Charge on a proton, $e=1.6\times {{10}^{-19}}C$

Complete answer:
Let the charge on the proton is ${{q}_{p}}=e$ and the mass of the proton be $m={{m}_{p}}$.
According to the question releasing the proton at rest it starts with initial acceleration ${{a}_{0}}$ in the west direction.

Now the force on the proton is only electric force and is given by
${{F}_{e}}={{q}_{p}}E=eE$
There will be no initial magnetic force because the proton initially rests.
Force on the proton when its mass is ${{m}_{p}}$ and acceleration ${{a}_{0}}$ is
$F={{m}_{p}}{{a}_{0}}$
This force will be equal to the electrostatic force.i.e

$\begin{align}
  & {{F}_{e}}=F \\
 & \Rightarrow eE={{m}_{p}}{{a}_{0}}\Rightarrow E=\dfrac{{{m}_{p}}{{a}_{0}}}{e} \\
\end{align}$

The direction of the electric field will be in the direction of acceleration i.e. along west.
Magnetic force on the proton when the initial velocity ${{v}_{0}}$ is
${{F}_{m}}={{q}_{p}}\left( {{v}_{0}}\times B \right)=e{{v}_{0}}B$
The force on the object when the acceleration changes from ${{a}_{0}}$ to $3{{a}_{0}}$ is
$F'={{m}_{p}}(3{{a}_{0}}-{{a}_{0}})={{m}_{p}}2{{a}_{0}}$
This force is due to the magnetic field so

$\begin{align}
  & {{F}_{m}}={F}' \\
 & \Rightarrow e{{v}_{0}}B={{m}_{p}}2{{a}_{0}} \\
 & \Rightarrow B=\dfrac{{{m}_{p}}2{{a}_{0}}}{e{{v}_{0}}} \\
\end{align}$
The direction of the magnetic field will be downward.

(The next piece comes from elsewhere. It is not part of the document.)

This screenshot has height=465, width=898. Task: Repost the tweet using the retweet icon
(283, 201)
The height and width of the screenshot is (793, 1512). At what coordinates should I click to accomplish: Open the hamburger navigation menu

So, the correct answer is “Option C”.

Note:
When a charge moves in a region having both electric field and magnetic field it will be acted upon by two forces one is electric force and one is magnetic force. This force is called the Lorentz force. Note that there will be no magnetic force if the charge particle is at rest.